Among the major reasons for its success, according to chief executive officer Hamoud Al-Ajlan, is the foresight shown by its management. In 2004, when it became apparent that the global shipping cycle was about to take a downturn, NSCSA took a diametrically opposite view and planned for a boom in transportation requirements of oil, gas and petroleum products, especially from the Middle East Gulf region.
"A five-year strategic plan was developed for the period 2006-2010 and our resources were aligned accordingly," explains Al-Ajlan. "The expansion plan called for aggressive growth in our main business sectors, such as the transportation of crude oil, petrochemicals and general cargo. Fleet augmentation plans were drawn up for these segments, and newbuilding orders placed as per the forecast requirements. By 2011, we should have a fleet of 53 vessels, excluding future orders."
At the beginning of the plan, the company placed orders for a total of eight very large crude carriers, all of which are scheduled to be delivered before the end of 2009. The vessels will be operated on both time and spot charter. "We have also ordered 10 chemical carriers, all of which have already been delivered to our subsidiary company, National Chemical Carriers," says Al-Ajlan.

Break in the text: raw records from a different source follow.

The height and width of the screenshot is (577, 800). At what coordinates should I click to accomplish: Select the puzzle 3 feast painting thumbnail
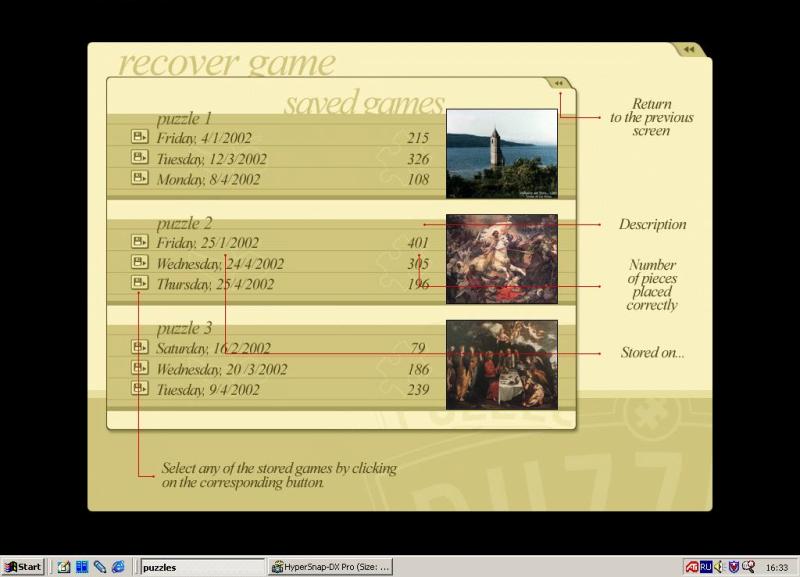tap(501, 364)
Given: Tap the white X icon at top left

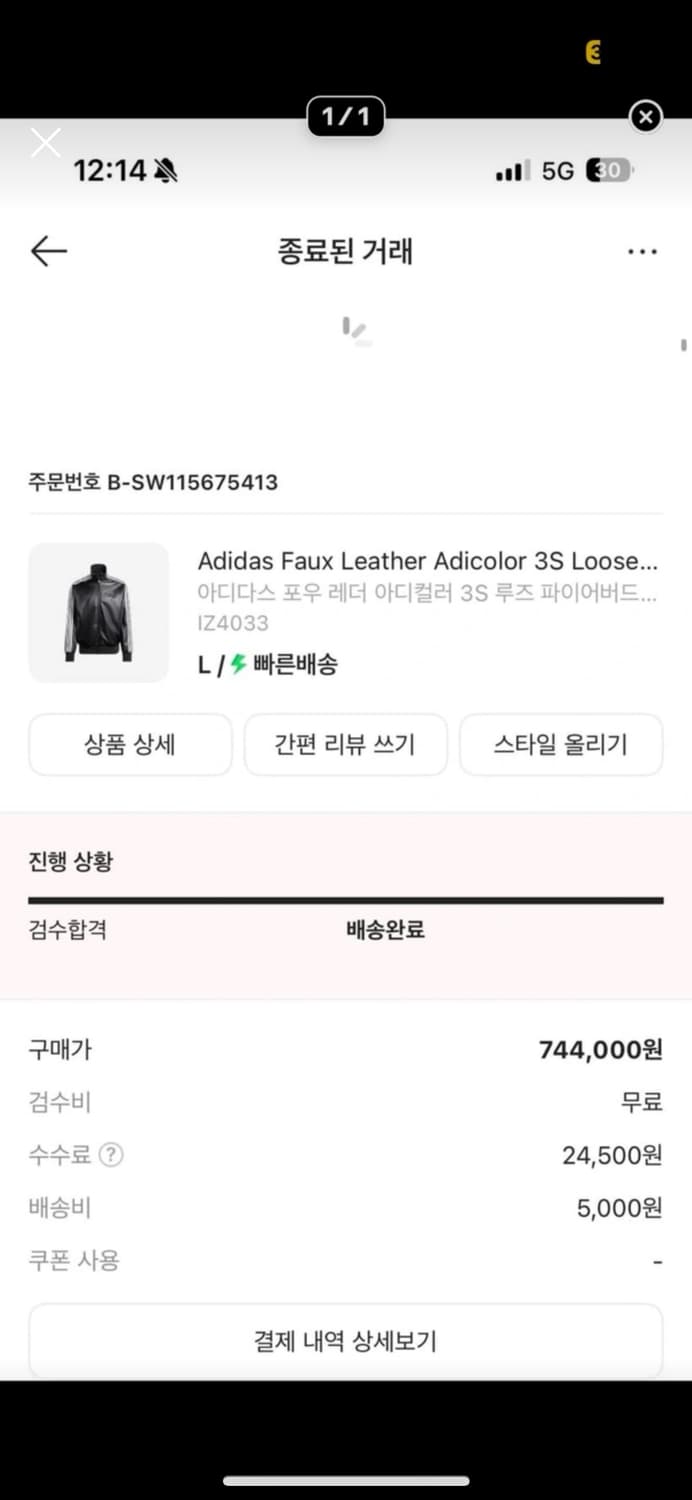Looking at the screenshot, I should point(45,143).
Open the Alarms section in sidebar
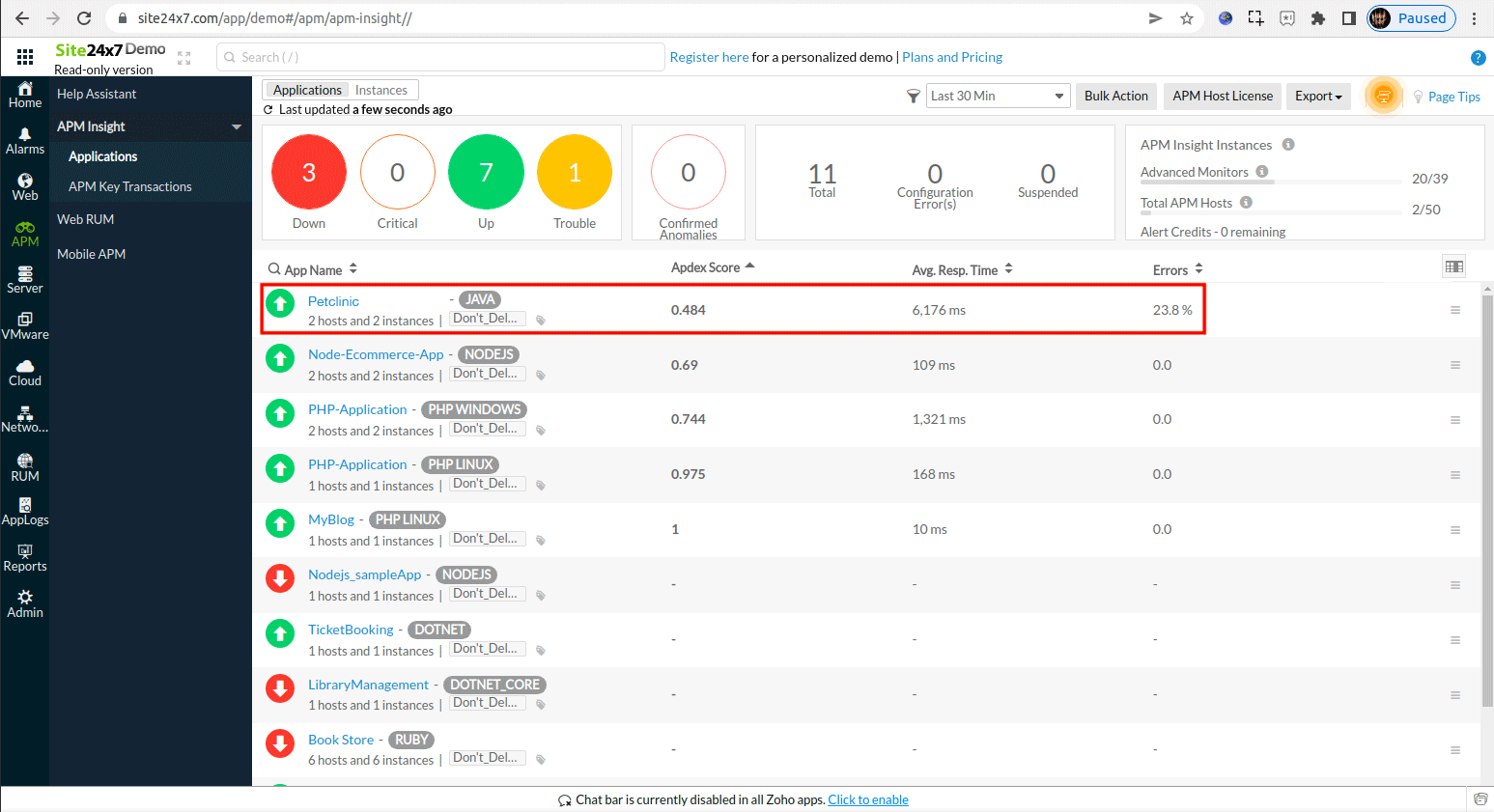The height and width of the screenshot is (812, 1494). [25, 141]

"Sixteen more chemical carriers have been ordered, and will come to us between 2009 and 2011. When all the vessels are delivered, NSCSA will become the undisputed market leader in this segment, and will be well entrenched as a leading shipping company, not only at the regional level, but also internationally."
The strategic plan also called for growth-oriented initiatives in operational, financial, administrative and technical areas, with Al-Ajlan stressing that the company has an excellent network in terms of reporting, which benefits from the latest in information technology. "We have all aspects of monitoring and support services well in place in our Riyadh headquarters," he says.
In terms of operations, NSCSA is competing well in the world's largest market, having increased the frequency of sailings to the North American continent. The USEC (United States East Coast) service, which has a 21-day cycle, completes a round trip in 80 days with calls at Dammam, Karachi, Mumbai, Jeddah, Livorno, New York, Baltimore, Houston, Savannah, Wilmington, Newport, New York, Halifax, Port Said and Port Rashid.
"There is a serious effort at NSCSA to provide the customer with an integrated service. Different business units and subsidiaries within the company are functioning in harmony, contributing to the growth and development of one another," concludes Al Ajlan.